Große Krisen, kleine Krisen, Finanz- und Wirtschaftskrisen, institutionelle Krisen, persönliche Krisen …, wohin man schaut, liest und hört, überall ist die Rede von den Krisen. Das Elend ist überall! Die vielfältigen, seit Jahrhunderten immer wieder artikulierten Aufforderungen, dass der Mensch sein Leben und damit sein Denken und Handeln, lokal und global, ändern müsse (vgl. dazu z. B. die Welt-Prognosen, wie sie vom Club of Rome und anderen Alarm-Einrichtungen an die Menschen gerichtet werden), scheinen das Menschheitsgewissen nur mäßig und wenig erfolgreich zu tangieren. Das Worldwatch Institute in Washington stellt in dem jährlich erscheinenden Bericht zur Lage der Welt fest, dass der Planet Erde, der Lebensraum der Menschen also, vor der Überhitzung stehe (siehe die Rezension zu Worldwatch Institute, Hrsg., Zur Lage der Welt 2009, Münster 2009). Und der dringende Appell, den die Weltkommission „Kultur und Entwicklung“ in ihrem Bericht 1995 formuliert hat, bleibt – so scheint es – papierenes Dokument: „Die Menschheit steht vor der Herausforderung umzudenken, sich umzuorientieren und gesellschaftlich umzuorganisieren, kurz: neue Lebensformen zu finden“. Sich am Stammtisch oder in der Straßendiskussion en passant über die großen und kleinen Krisen auszulassen, ist das eine; die wissenschaftliche Auseinandersetzung mit den vielfältigen Krisen in den Lebens- und Schaffensbereichen der Menschen eine notwendig andere.

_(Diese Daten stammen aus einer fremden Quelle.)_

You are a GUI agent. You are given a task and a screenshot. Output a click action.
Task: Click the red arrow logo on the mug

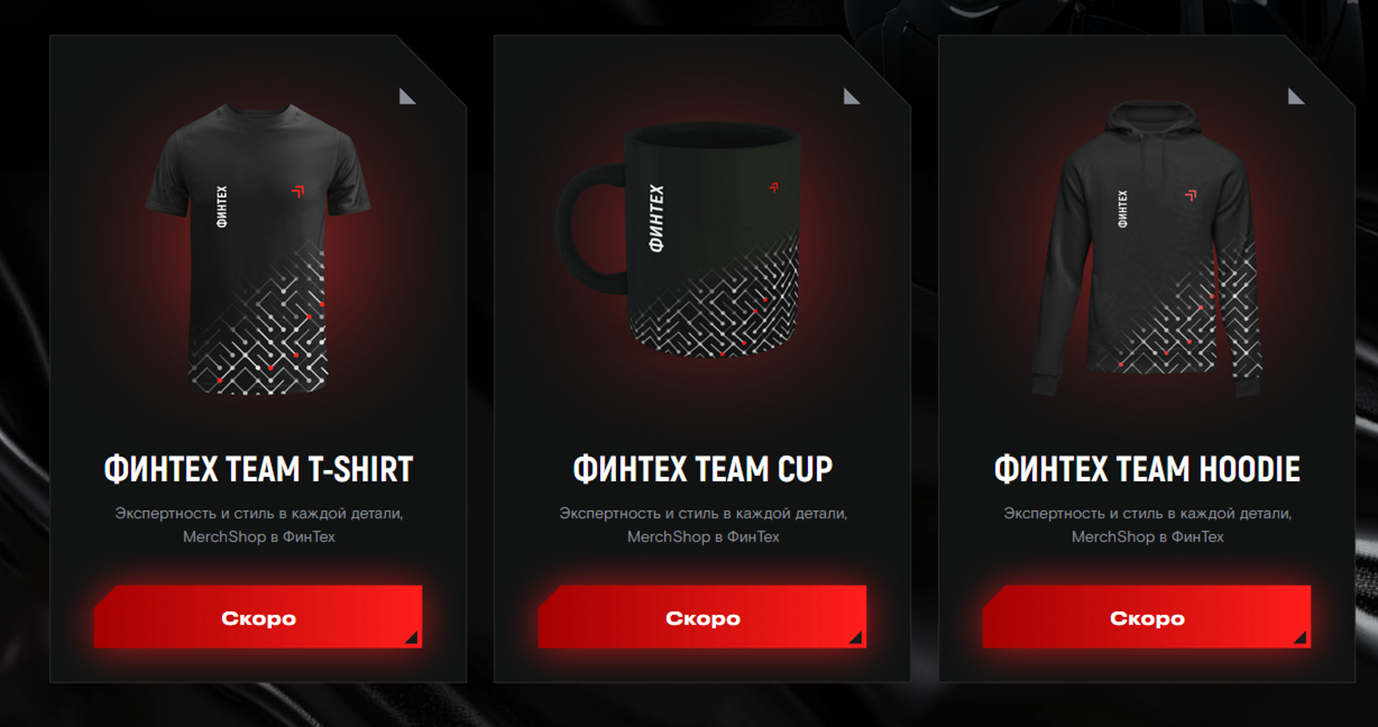[774, 186]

Autorenteam und Entstehungshintergrund

Die beiden wissenschaftlichen Einrichtungen in Erfurt, Universität und Fachhochschule, haben im Sommer 2009 in einer Vortrags- und Diskussionsreihe zum Thema „Krisen“ die Thematik unter interdisziplinären Fragestellungen behandelt. Sie sind soeben in einem Tagungsband erschienen. Die Herausgeber, der Direktor der Willy-Brandt-School der Universität, Frank Ettrich und der Sozialwissenschaftler der Fachhochschule, Wolf Wagner, haben die Themen, die unter politik-, wirtschafts- und sozialwissenschaftlichen Fragestellungen diskutiert wurden, publiziert.

Aufbau und Inhalt

Wir leben in einer „Weltrisikogesellschaft“ (Ulrich Beck), die davon gekennzeichnet ist, dass Furcht eine eigene Wirklichkeit schafft (vgl. die Rezension zu Markus Holzinger, Stefan May, Wiebke Pohler: Weltrisikogesellschaft als Ausnahmezustand, 2010). Die Reaktionen darauf sind, je nach gesellschaftlicher Verfasstheit, politischer Reife oder ideologischer Verengung, unterschiedlich, rational oder irrational.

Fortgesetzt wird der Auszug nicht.